Ontario was unprepared, slow to act and failed to rely on public health experts in its response to the COVID-19 pandemic, the province’s auditor general concluded in a scathing report released Wednesday.
Auditor General Bonnie Lysyk detailed a lack of emergency preparation and delays and confusion created, in part, by a cumbersome decision-making system that left public health experts sidelined. Some of those failings likely contributed to the spread of COVID-19, the report found.
“We found that Ontario’s response to COVID-19 in the winter and spring of 2020 was slower and more reactive relative to most other provinces and many other international jurisdictions,” she wrote.
Among the report’s most damning conclusions was that Ontario’s Chief Medical Officer of Health Dr. David Williams and other public health officials did not lead the province’s response, as their counterparts did elsewhere in the country.

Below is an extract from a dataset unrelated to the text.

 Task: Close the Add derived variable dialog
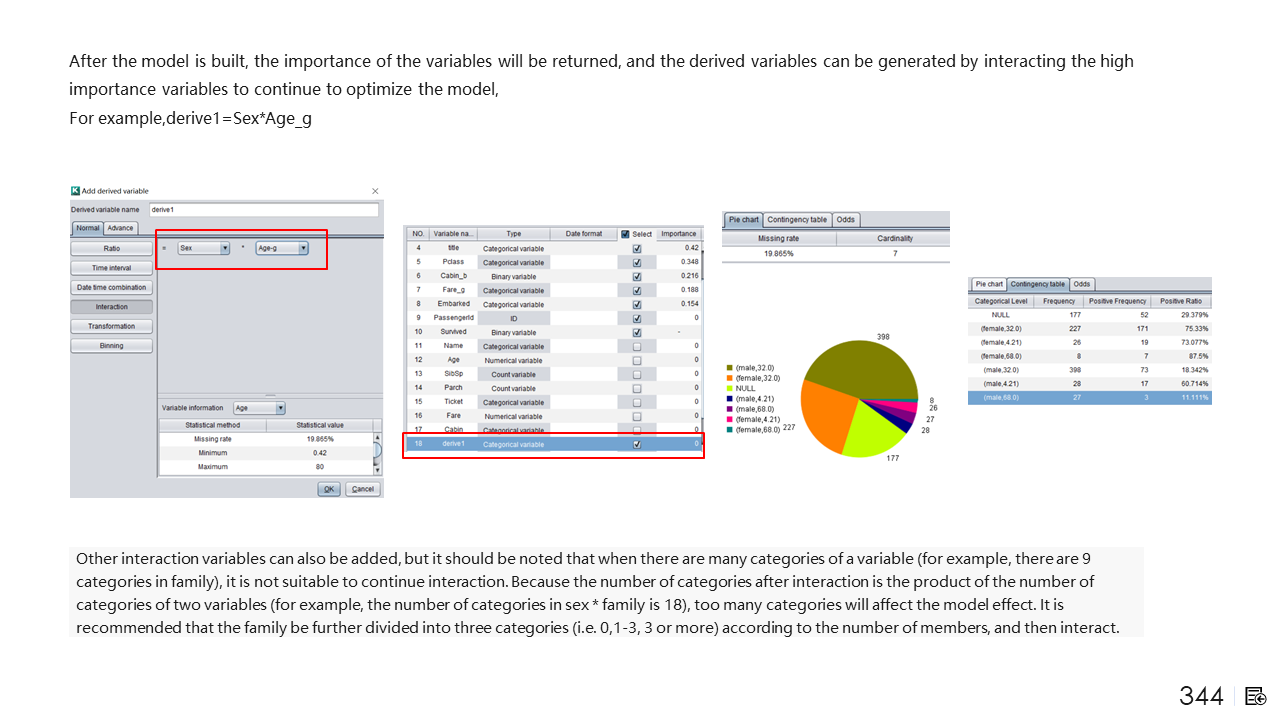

Ottawa’s Dr. Vera Etches was among a handful of medical officers of health in the province who declared COVID-19 was spreading in the community and advised residents to take precautions while the province continued to study the issue, only later confirming the virus was in the community and wasn’t just being spread by travellers.
Ottawa and the public health units in Toronto and Middlesex-London also developed their own case management and contact tracing systems, at a cost of about $71,000, because of weaknesses in the provincial system.
The report also highlighted that an associate medical officer of health at one of the public health units wrote to Dr. Williams on March 18, saying it was an urgent priority for long-term care workers to wear masks. The province did not make that mandatory for another three weeks. By then, there were 69 outbreaks at long-term care homes in the province, involving 857 cases and 88 deaths.
Ontario ordered long-term care staff to limit work to just one home on April 22, a month after the first long-term care outbreak in the province. British Columbia, by comparison, took similar action weeks earlier and has had significantly fewer outbreaks and deaths in long-term care than Ontario.
“Ontario did not make timely decisions to require long-term care home staff to wear personal protective equipment and to not restrict the movement of these staff between long-term care homes,” wrote Lysyk. “While this can partially be attributed to concerns about personal protective equipment shortages among health-care workers at the highest risk of contracting COVID-19, this contributed to the significant increase in the number of COVID-19 cases and deaths associated with outbreaks in long-term care homes.”
Lysyk is expected to release a separate report on long-term care issues with the provincial response to the pandemic.
The report also found that the sidelining of public health expertise filtered down to the regions, where hospital leaders and ministry staff, not public health experts, were in charge of the regional response structure.
“This hospital-sector leadership in place of public health-sector leadership may not have been the most appropriate, given that almost 90 per cent of people with COVID-19 as of Aug. 31 were never hospitalized.”
The report also pointed to a decision by the province to allow testing of anyone, despite its limited value and no direction to do so from the province’s health table. The move contributed to labs and contact tracers becoming overwhelmed.
The province defended that direction in a response, saying it did so when there was plenty of capacity in provincial labs and amended the guideline once students went back to school and many people went back to work in the fall. By the time that was changed, there were long waits for tests in Ottawa and labs were becoming overwhelmed.
The report also found that recommendations, from the auditor general’s office and elsewhere, that the province needed better resourced public health labs and better information systems were not acted on.
If these long-standing concerns had been addressed earlier, the province “could have responded to COVID-19 more quickly, more effective and more efficiently.”
In response, the province said that “unlike other jurisdictions, Ontario did not start this pandemic with a province-wide lab network and quickly built one. As a result, Ontario has now tested more people than all other provinces combined.”
Among the report’s other findings:
In a statement, the province denied that and other findings Wednesday, saying Williams “has led, and continues to lead, Ontario’s public health response, including providing recommendations that have been essential to government actions and plans.”
Premier Doug Ford reacted angrily to the report during his daily press briefing, saying it was undermining the province’s response to the “unprecedented” pandemic. He said the current situation in Ontario speaks for itself. Ontario has the lowest rate of active cases outside the Atlantic provinces.
The premier also lashed out at the auditor general, suggesting she had overstepped her mandate.
“Stick with looking for value for money. Don’t start pretending you’re a doctor or a health professional because I’ll tell you, you’re not.”
Among the report’s findings was that a lack of preparation — going back before the Progressive Conservatives were in power —left the province with a critical shortage of personal protective equipment at the beginning of the pandemic and a lack of capacity to do testing and tracing that hampered efforts to control spread of the pandemic, among other things.
When the pandemic hit, the province had updated, but not finalized, its overall emergency response plan. The province’s pandemic plan had not been updated since 2006.
Decision-making was slow and directives were often weak or unclear, the report found, leading local health units to act on their own, in some cases.